Of these styles, the techniques originating from the Dan Pai (Dan sect) of Wudang are respected as a treasure in the martial arts world. However, even with all of this notoriety in China, the Wudang Sword of Dan Pai is still a relative mystery in the West. With this short introduction, we hope
to shed a little light on what Dan Pai Wudang Sword is and exactly where it came from.

Swordplay is a major technique on Wudang Mountain, as the straight sword (jian) is used in many Daoist rituals. Since Wudang Mountain is a Daoist holy site, the sword is a commonly seen tool. Originally the sword was a focusing tool for the priest when performing traditional rituals and ceremonies. Gradually it was used more and more as a weapon that the Daoist monks could always carry with them.

There are numerous styles of swordplay originating from Wudang Mountain, all of them great in their own way. Wudang Sword from the Dan Pai of Wudang was created on the mountain, which is in China’s Hubei Province, by the great Daoist master Zhang San-feng. This master is also reputed to have created Taiji Quan as well as many internal cultivation techniques. Because of this, Zhang San-feng is a legendary character in internal martial arts as well as Chinese martial arts as a whole.

Zhang San-feng took nine disciples, and each became the head of his own branch of Wudang martial arts. The original nine branches were represented by the Chinese characters zi, zhu, ji, fu, jian, qi, fu, chou, and dan. These nine branches, or pai in Chinese, not only had different names but also had different techniques. The first three pai focused on nei gong, cultivating internal power. The next three focused exclusively on the use of throwing knives. The last three pai, including Dan Pai, focused on Wudang Sword techniques.

The techniques of Dan Pai Wudang Sword are extremely rich. Although the lineage holders of Wudang Dan Pai were wandering Daoists and thus did not belong to any single temple, the sword techniques that encompass the system were practiced by Daoists in the temples as well. Wudang Sword techniques of Dan Pai originally focused on the skill of reaction and improvisation in combat when it came to the movements. Therefore, one of the ultimate methods of practice was an improvised solo practice form that utilized all the techniques in the system in a free-flowing manner. This was called Wu Jian, or Dancing Sword. This method of practice still exists today, although it can only be attempted after learning the other solo sets that teach the practitioner how to wield the sword.

Another coveted practice method in the Wudang Sword arsenal is Fei Jian, or Flying Sword, in which the sword practitioner employs the use of throwing daggers in the shape of tiny swords to attack foes from a distance.

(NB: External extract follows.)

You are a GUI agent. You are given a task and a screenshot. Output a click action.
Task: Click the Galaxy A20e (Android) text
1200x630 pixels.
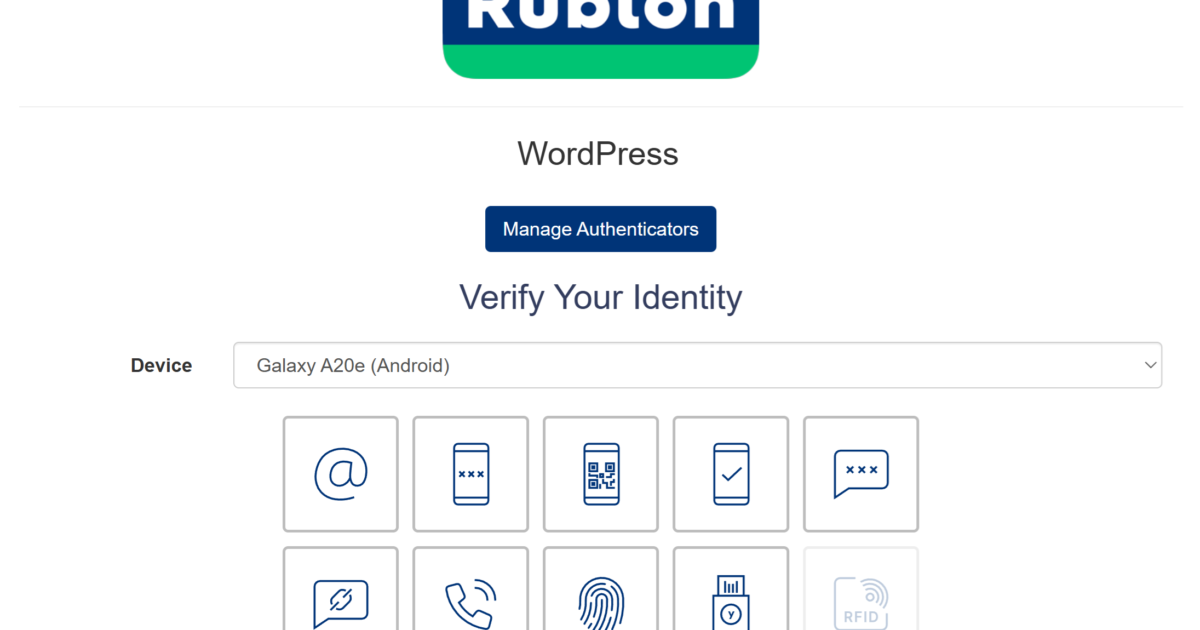[353, 366]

The first-generation lineage holder of Wudang Dan Pai was Zhang Song-xi. From Zhang Song-xi, the art was passed down through the generations. While each lineage holder of Wudang Dan Pai may have taught many students, each master only took one disciple as his successor. The eighth-generation lineage holder of Wudang Dan Pai was Zhang Ye-he, and he broke with tradition to take the first non-Daoist monk as his successor. That disciple was Song Wei-yi. Song Wei-yi’s Wudang Sword was quite incredible. Every day he would practice his sword techniques with both a regular-sized sword and a six-foot-long sword, and his Flying Sword techniques were famous. Song Wei-yi passed his art on to Li Jing-lin, who became the most famous swordsman in China during the early twentieth century.

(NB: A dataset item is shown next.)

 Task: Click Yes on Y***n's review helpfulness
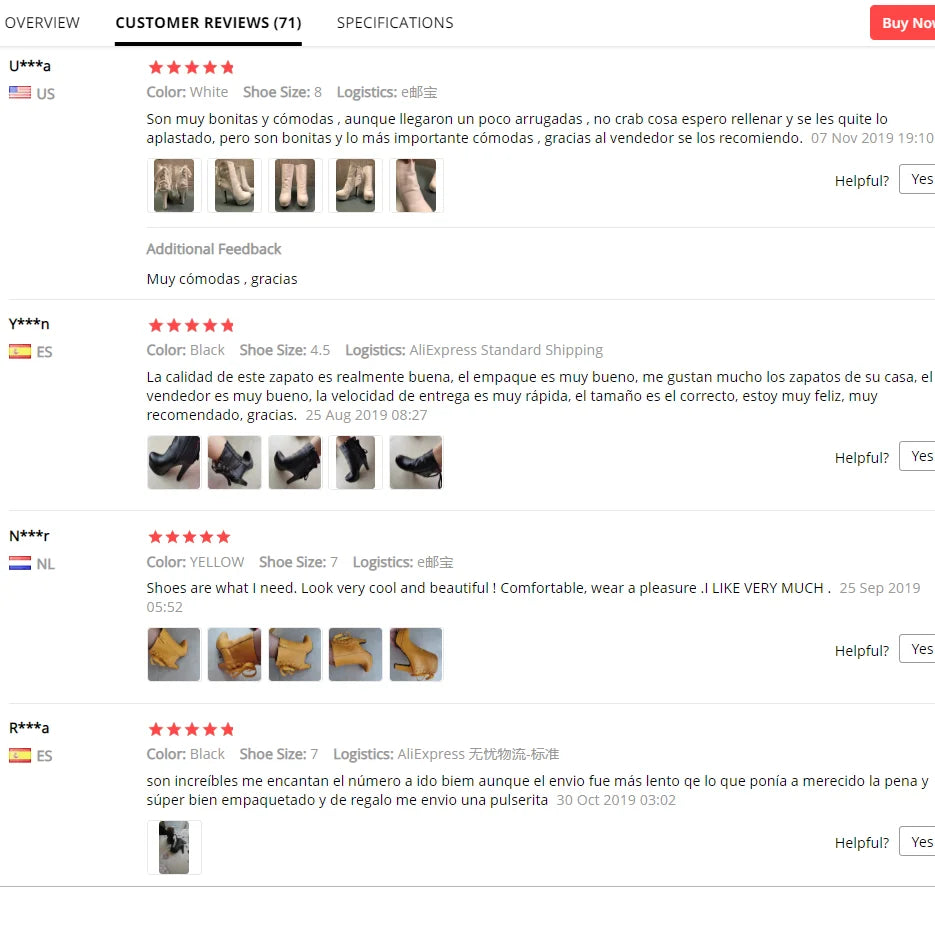coord(918,456)
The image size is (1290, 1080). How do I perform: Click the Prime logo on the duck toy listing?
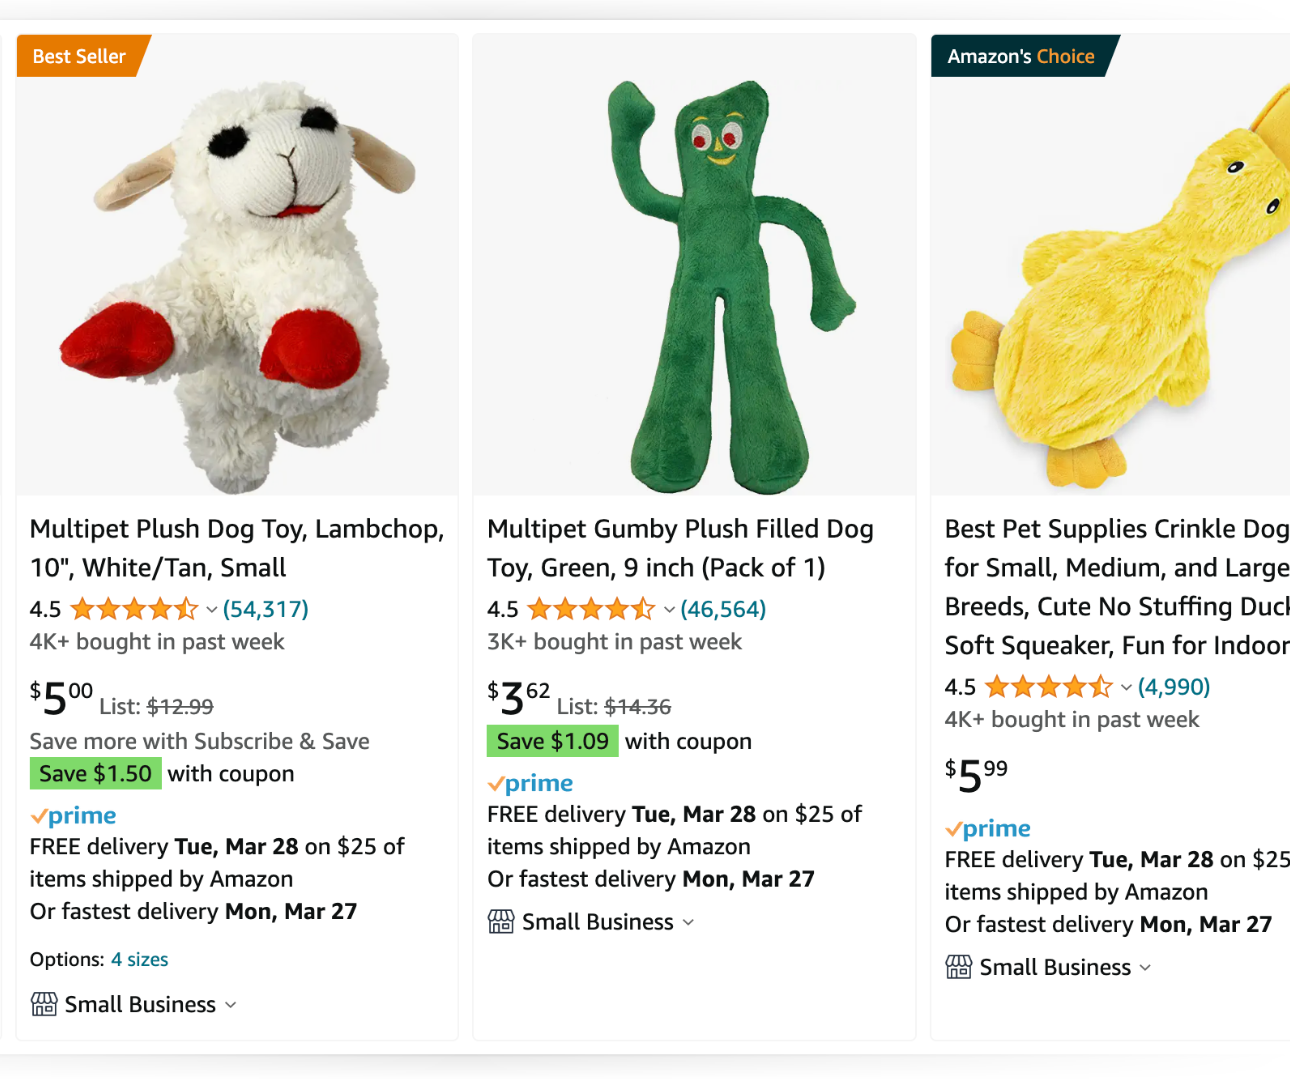pyautogui.click(x=988, y=828)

Li Jing-lin, nicknamed “Immortal Sword Li,” was known throughout China as a master swordsman, often winning duels against other sword masters of the time. He was a general in the military as well as a leader in the martial arts community. He was also one of the creators of the Nanjing Central Martial Arts Academy, the most famous and influential martial arts school during the Republican era in China, and was one of the chief coordinators behind the first national Chinese martial arts fighting competition in 1929.

Li Jing-lin had begun practicing martial arts when he was young, as he came from a martial arts family. Later on, when he was attending military academy in Baoding in 1905, he was introduced to Song Wei-yi and was fortunate enough to train with him in Dan Pai Wudang Sword. Li Jing-lin learned many techniques from Song Wei-yi and was eventually chosen by him to become the tenth-generation successor of Wudang Dan Pai. Li Jing-lin used his previous knowledge of swordplay to complement his Dan Pai Wudang Sword and added many techniques to his Dan Pai swordplay; this was in accordance with other masters of Dan Pai, who had added techniques to their system from other popular sword styles of the time. What set Li Jing-lin apart, however, was the vast amount of knowledge he had of other sword systems. Besides training with Song Wei-yi, he undoubtedly trained with other people in various other sword styles. Li Jing-lin was a sword expert who devoted his life to researching and improving on the art of Wudang Sword.

Li Jing-lin left a great mark on Wudang Sword. He popularized Wudang Sword in China and made it very well respected in the martial arts world. Before Li Jing-lin, Wudang Sword was known, but not many people had actually seen it, as it was practiced only by monks and hermits. Li Jing-lin was also a great innovator of martial arts. Besides teaching the traditional Wudang Sword forms and techniques, he also created several forms of swordplay as well as adding to previous traditional sets in an attempt to make his art more accessible to students. The first form passed on to disciples was Xing Jian, or Continuous-Stepping Sword, which incorporated the stepping from Bagua Zhang and made it easier for disciples to get to the stage of practicing Wu Jian. The second form was Dui Jian, or Two-Person Dueling Sword, to improve the disciples’ understanding of Wudang swordfighting applications.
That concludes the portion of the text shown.